[Beowulf] Large amounts of data to store and process

John Hearns hearnsj at googlemail.com
Sun Mar 10 04:05:47 PDT 2019


Also interesting to me is mixed precision arithmetic - which Julia makes
easy.
We are going to see more and more codes which will choose lower precision
to save energy, not just for running Deep Learning modesl on GPUs.

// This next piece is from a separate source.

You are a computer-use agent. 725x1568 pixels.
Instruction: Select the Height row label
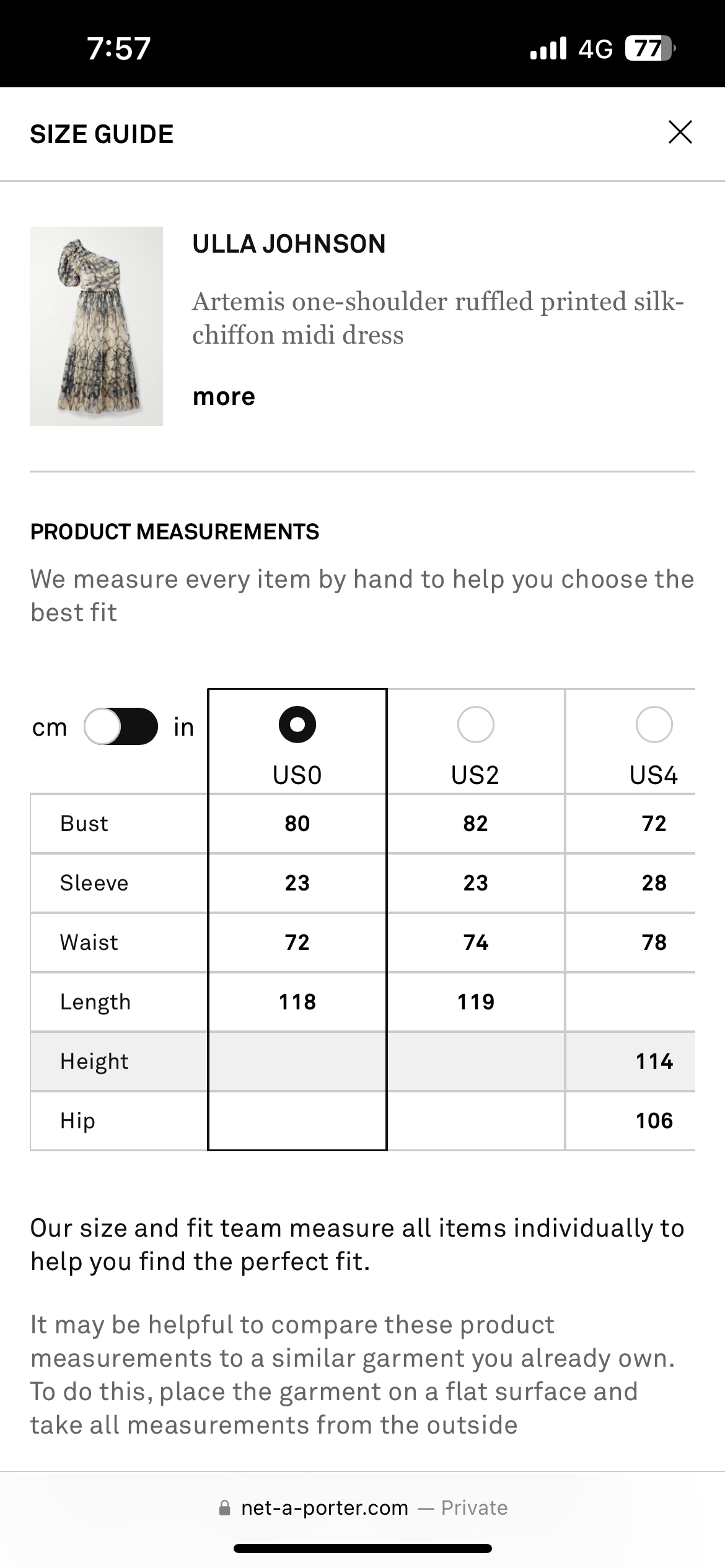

I share a code snippet not written by me. I think it is a brilliant idea.
Here a researcher in ocean modelling is able to change the types of numbers
his model uses. Run with lower precision and see what changes.
I guess this is easy in C/C++ also, but the concept is fantastic.

# NUMBER FORMAT OPTIONS
const Numtype = Float32
#const Numtype = Posit{16,2}
#const Numtype = Main.FiniteFloats.Finite16
#const Numtype = BigFloat
#setprecision(7)

Using Julias tyoe system you can change the type of the numbers.
Here the calculation is run as NumType  - and you can make NumType to be 32
bit floats or arbitrarily large floats
I see Float64 is not listed - that should be there.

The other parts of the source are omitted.